Categories
loved things

things Pip loves

  • measuring jugs and anything like a measuring jug
  • set of pasta bowls
  • set of mugs
  • iPad and apple music. Mostly grime.
  • plastic can lids
  • biscuit cutters
  • plastic lid from Dualit milk frother
  • barcodes
  • marbles and marble runs (deconstructed)
  • sports balls: all types
  • beach balls and other inflatables
  • use of the correct knife to butter toast/make a sandwich
  • horse-riding
  • being tickled
  • hearing the words “lunch” and “bucket”
  • pretending he’s going on a sleepover but not actually going on a sleepover
  • people coughing or sneezing
  • Take a Break magazine from August 2019 (and flyer inserts)
  • vacuum cleaner box
  • decorated Christmas trees
  • bagels: the preparation and eating of by others
  • “toilet” PECS symbol
  • soaking in a hot bath
  • sleeping when he should be getting up
  • the colour green
  • Parkrun
  • his school taxi driver and chaperone
  • charity collection boxes
  • coins
  • guests
  • bookshop
  • Costa
  • automatic doors at the local shopping centre
  • the beach

There will no doubt be future posts featuring all of these and the clever tricks Pip uses to get maximum access and our not so clever attempts to stop things going cray cray.

Categories
hated things

things Pip hates

  • latex balloons
  • any carbonated drink being opened or anything that looks like that
  • unannounced/unexpected route changes
  • some trousers
  • sleeping with a pillow
  • the sound of crockery on quartz worktop
  • one of his body parts being accidentally knocked e.g. elbow
  • anyone moving anything in his room or taking anything from his room
  • anyone disturbing a set of objects he’s created
  • the wrong knife being used to butter toast or make sandwiches*
  • party poppers
  • Christmas crackers
  • unopened Christmas presents under Christmas trees after Christmas day
  • iPad behaving unexpectedly
  • the round polystyrene bases you get under some shop-bought pizzas
  • the family unit not all being together, especially when unexpected/unannounced

The ones in bold are the biggies. Have probably forgotten loads.

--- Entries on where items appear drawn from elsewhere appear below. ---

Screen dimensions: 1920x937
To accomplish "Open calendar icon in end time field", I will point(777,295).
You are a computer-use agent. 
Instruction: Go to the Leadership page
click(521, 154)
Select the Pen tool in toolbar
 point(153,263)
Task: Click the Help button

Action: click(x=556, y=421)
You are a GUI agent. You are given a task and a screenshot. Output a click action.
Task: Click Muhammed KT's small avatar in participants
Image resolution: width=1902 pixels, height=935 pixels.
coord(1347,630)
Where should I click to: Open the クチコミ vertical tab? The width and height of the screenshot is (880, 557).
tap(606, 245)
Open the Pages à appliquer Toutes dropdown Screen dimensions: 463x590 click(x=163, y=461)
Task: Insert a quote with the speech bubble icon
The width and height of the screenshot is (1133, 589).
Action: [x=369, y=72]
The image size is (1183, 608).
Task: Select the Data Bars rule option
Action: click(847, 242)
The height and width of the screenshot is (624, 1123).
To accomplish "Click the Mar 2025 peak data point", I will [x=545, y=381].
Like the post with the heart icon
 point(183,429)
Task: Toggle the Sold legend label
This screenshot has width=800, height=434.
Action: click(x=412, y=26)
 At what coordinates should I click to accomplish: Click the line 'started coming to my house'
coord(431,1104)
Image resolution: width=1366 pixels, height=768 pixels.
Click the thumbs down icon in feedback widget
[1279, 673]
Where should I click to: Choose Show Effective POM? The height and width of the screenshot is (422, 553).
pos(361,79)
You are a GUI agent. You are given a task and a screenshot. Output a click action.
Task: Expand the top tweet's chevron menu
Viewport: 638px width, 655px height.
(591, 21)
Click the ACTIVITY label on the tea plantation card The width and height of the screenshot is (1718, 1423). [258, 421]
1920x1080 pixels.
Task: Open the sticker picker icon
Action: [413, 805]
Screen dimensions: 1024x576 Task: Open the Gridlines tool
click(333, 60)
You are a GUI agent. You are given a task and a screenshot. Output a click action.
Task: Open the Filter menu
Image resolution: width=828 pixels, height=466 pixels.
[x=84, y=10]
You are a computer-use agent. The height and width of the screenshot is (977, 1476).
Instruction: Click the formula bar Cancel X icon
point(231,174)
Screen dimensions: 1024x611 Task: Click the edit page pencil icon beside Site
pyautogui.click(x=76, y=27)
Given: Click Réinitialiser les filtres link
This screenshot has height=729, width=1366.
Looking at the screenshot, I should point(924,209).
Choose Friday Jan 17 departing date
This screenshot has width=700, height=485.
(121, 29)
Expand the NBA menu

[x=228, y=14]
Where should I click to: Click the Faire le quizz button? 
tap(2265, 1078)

*There is a complex set of rules attached to this which we don’t yet fully understand.

Categories
general

petit filous

This might have been my first proper attempt at chronicling the complexities of Pip, got out of the archive from April 2018. Bear with it….

In the supermarket with Dad and both siblings, Pip makes it clear he’d like to visit the petit filous aisle. This was expected, as Pip is a bit crazy for the stuff! We can’t usually leave the supermarket without a six pack in each flavour which he will then insist on opening all at once immediately on getting home. He doesn’t really want to eat it, but we tend to encourage him to have at least a hearty spoonful out of each pot, and we’ll eat a bit of it too otherwise it would be a crying food waste. Standard protocol is that we then have to wash out all of the pots, and separate them (but only after he’s at a safe distance with his fingers in his ears, because the sound of the pots being snapped apart from each other scares him). He then takes the pots upstairs and adds them to the collection he already has. In his bed. Because he sleeps in a rustling, strawberry-scented, sea of filous pots. Hundreds of them. Today, he wanted the giant family pack in the supermarket. Dad decides this is a step too far and refuses the giant family pack in favour of a six’er. Pip thinks we don’t understand so re-emphasises his wishes which, for a non verbal child, involves a lot of noise and grappling over the filous. In the end a physical extraction is needed using the piggyback technique*. This used to be quite good camouflage for a physical extraction but it doesn’t pass under the radar quite so well now that Pip is nearly 11. Especially when he’s shrieking at the top of his voice so that everyone is nicely invited to share his displeasure. Siblings calmly help Dad gather the rest of the shopping and checkout. The angels. Fast forward to tired Dad putting the shopping down in the kitchen. Pip makes a beeline for the filous. And sticks it straight in the bin. 

Pip’s autism seems to involve him having an internal narrative which is totally different to, and often in complete conflict with, that of most other people. And because he doesn’t speak (never has!), he can’t explain the subtleties of his brilliant alternative narrative to us dumbos who are locked into a narrative dictated by society and perceptions of what is ”normal”. It’s hardly surprising then that he frequently, literally, bangs his head against a brick wall. 

Autism can be very different to Dustin Hoffman in Rain Man, being a savant with numbers or drawing, finding friendships difficult, or saying the wrong thing in a social situation. It can be not being able to speak, needing banging noise around you all the time but being frightened of the sudden sounds of a balloon popping, a polystyrene pizza base being broken or Christmas crackers. It can be banging your head against a wall and sleeping in a sea of petit filous pots.

*Big shout out to Dad for still being able to do the piggyback extraction.

Updates for 2020:

  • Pip no longer sleeps in a sea of filous pots. He totally moved on!
  • Piggback extraction technique is a distant memory, owing to a huge growth spurt. Halcyon days.